INSTRUCTIONS TO FOLLOW: Here is a block of records. Copy every line in it that includes "Política".

RECORDS TO PROCESS:
══════════
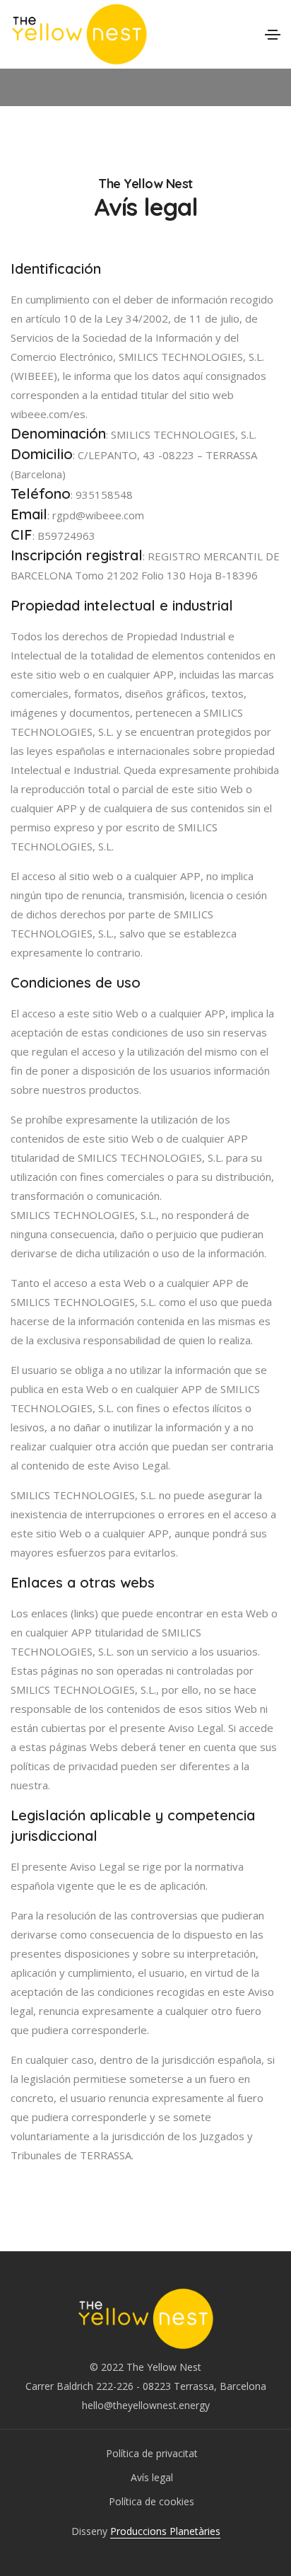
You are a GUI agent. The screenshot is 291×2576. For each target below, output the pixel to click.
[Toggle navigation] (272, 35)
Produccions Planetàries (165, 2531)
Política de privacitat (152, 2453)
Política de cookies (151, 2501)
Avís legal (152, 2477)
══════════
REPLY TO THE EXERCISE:
Política de privacitat (152, 2453)
Política de cookies (151, 2501)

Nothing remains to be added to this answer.